Document:
━━━━

When we do that, almost certainly that man does not know it. And um and so uh actually just this past Friday night at our church, uh, all the men of the church gathered to do only that, to encourage one another. It was awesome. So what I'm hoping is this little time together, for anyone who listens to this, on the other end of listening, they are given courage, hope. They're they're thinking, you know, maybe I can make it after all in my life with Jesus.

Greg

That sounds great. Love to have that conversation with you. By the way, I forgot to mention this earlier, but it was really cool to hear you with Shane and Shane on the Sing Devotional recently. That was a great morning, great song, and your thoughts on Psalm 42 were really cool.

Dane Ortlund

What a joy. That psalm and their song about it have deeply ministered to me in recent years and recent heartaches. So that meant a lot to me to be able to serve with them.

━━━━

What to work on:
1 - Translate this sentence from the conversation transcript into Spanish: "That psalm and their song about it have deeply ministered to me in recent years and recent heartaches."
2 - Write the next part of the conversation transcript, picking up right after its final line.

Material provided:
━━━━

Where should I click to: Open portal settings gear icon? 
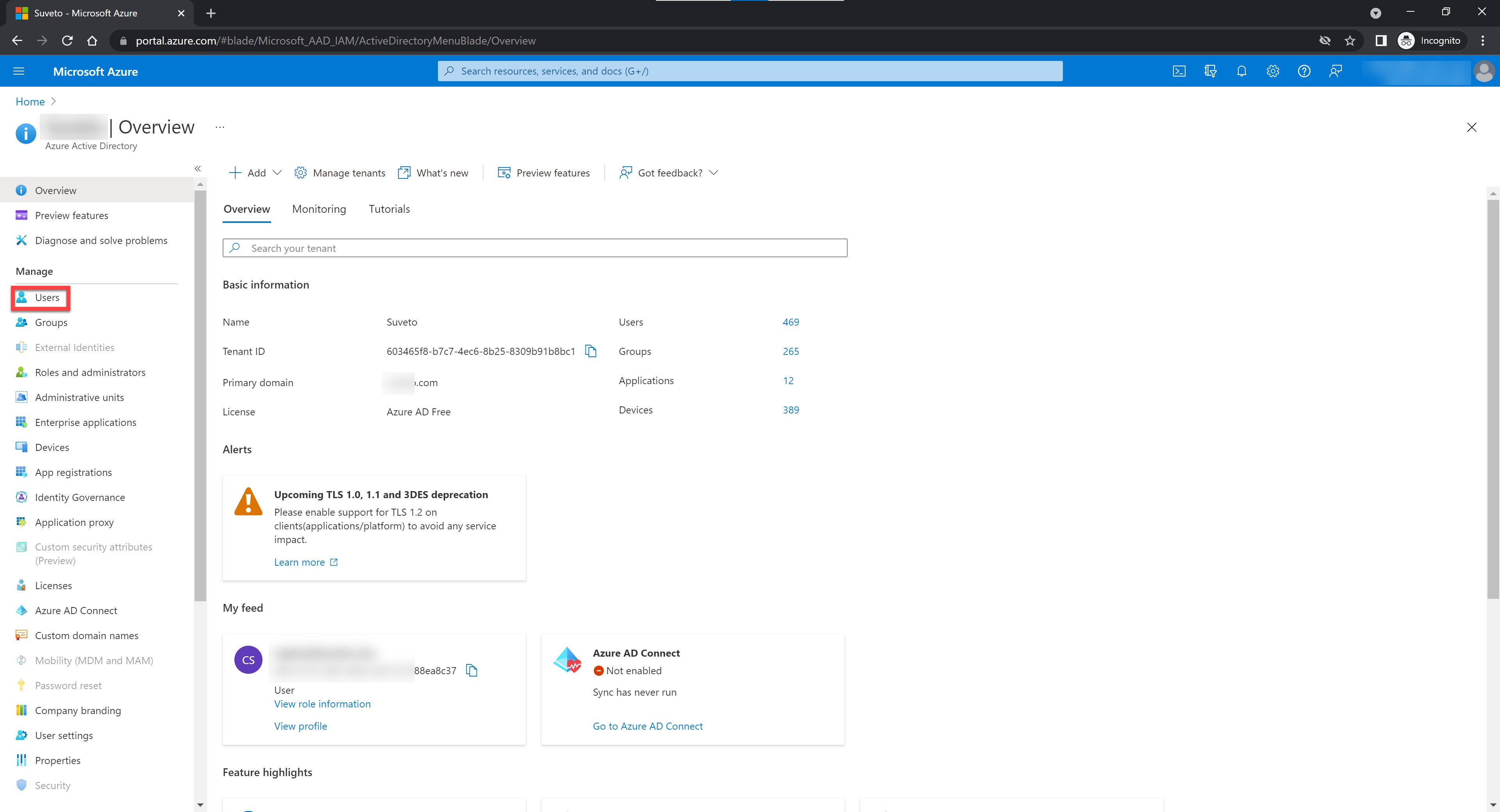click(x=1272, y=71)
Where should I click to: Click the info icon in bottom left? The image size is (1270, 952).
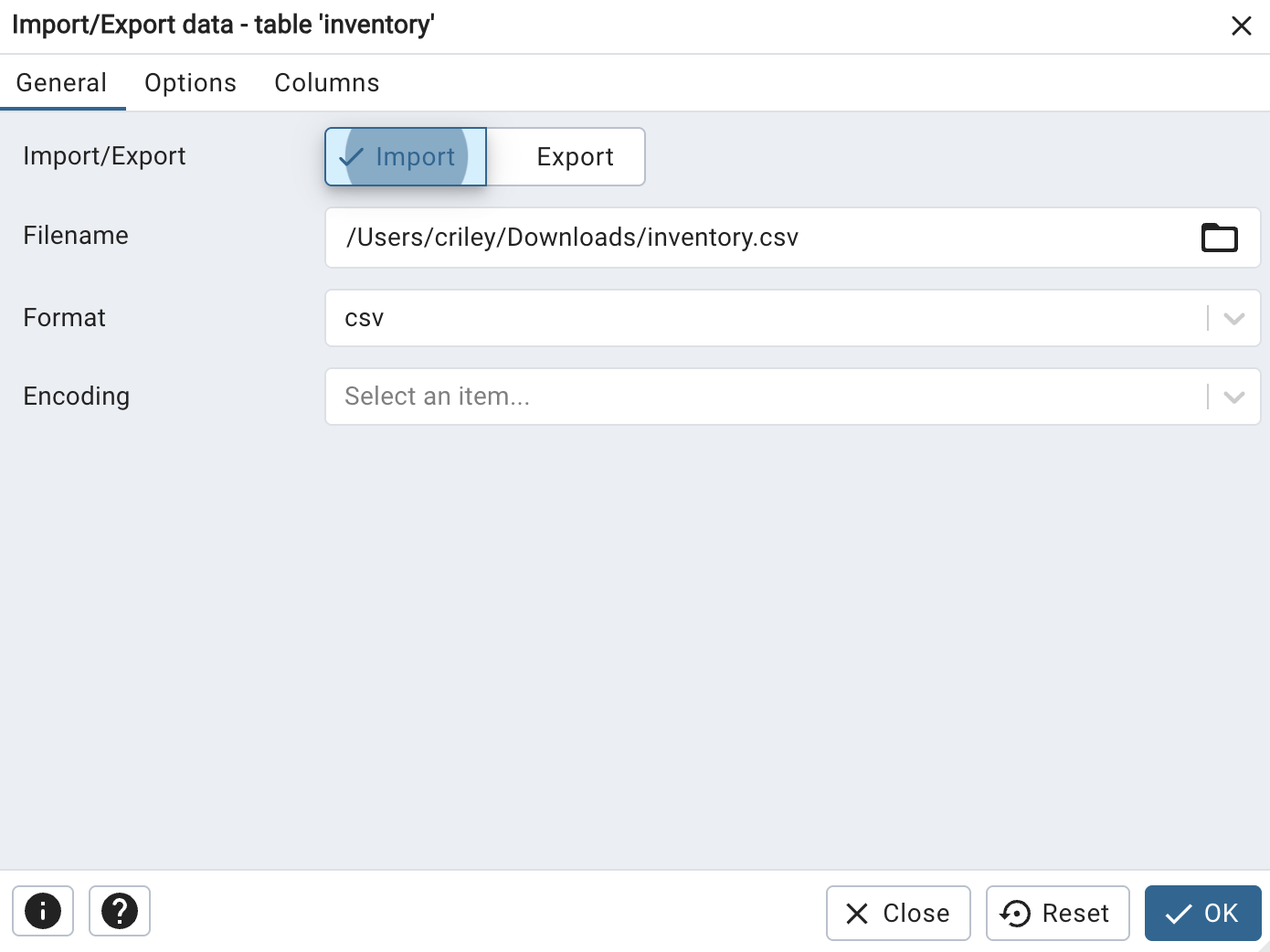pos(43,911)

━━━━

Solved problems:
1 - Ese salmo y la canción que ellos hicieron sobre él me han ministrado profundamente en los últimos años y en las penas recientes.

2 -
Dane's Story & Career

Greg

If people aren't familiar with that, I'll I'll try to remember to throw a link to how you can sign up for that Sing Daily Devotional. That's through the worship initiative, and you can get it delivered through text message every day. Well, Dane, I was doing a little bit more reading on you yesterday in preparation for today. And on your website, you've got a bio, but then you've got a link where you can you can download a more comprehensive CV of some of your professional accomplishments and some of your publications and things like that. But there's a section in there where you list some of your significant influences. And that list includes your dad and your grandfather. There are a lot of people who come into our recovery fellowship and they were born into generations of ministry like you were, but they have a lot of horror stories, and others have gratitude stories. And I'm just curious, what was it like for you growing up in that lineage of ministry? I know I've heard you say really wonderful and kind things about your dad, but what was that like for you? It can be hard being a PK.

Dane Ortlund

Yes, it can. And a lot of pastors, a lot of preachers are great pastors and great preachers and not great dads. I had the experience of having a great dad and a great preacher as a dad. It was a both and no family's perfect, of course. We don't even need to say that, but I am so thankful for my dad and for his dad. My dad's dad, if I had my preaching Bible with me here in the office, I would hold it up. I don't have it. I've got a I've got a an eight and a half and eleven of this picture right here. I know those who are listening won't see it, but that's my grandfather. And that's Ray Ortland Sr. Ray Sr. Yeah. He passed in Pasadena, California for years. Psalm 34, those who look to him are radiant. When you look at God, you get brighter. People can see it on your face. That was my grandfather.

Greg

Wow.

Dane Ortlund

And my dad is my dad's the greatest guy I've ever known. He's he's a real Christian. He was always the same guy inside and outside of the home. So I I am so thankful for both of those men and just long in some way to live up to the just the radiance that both of them have always displayed.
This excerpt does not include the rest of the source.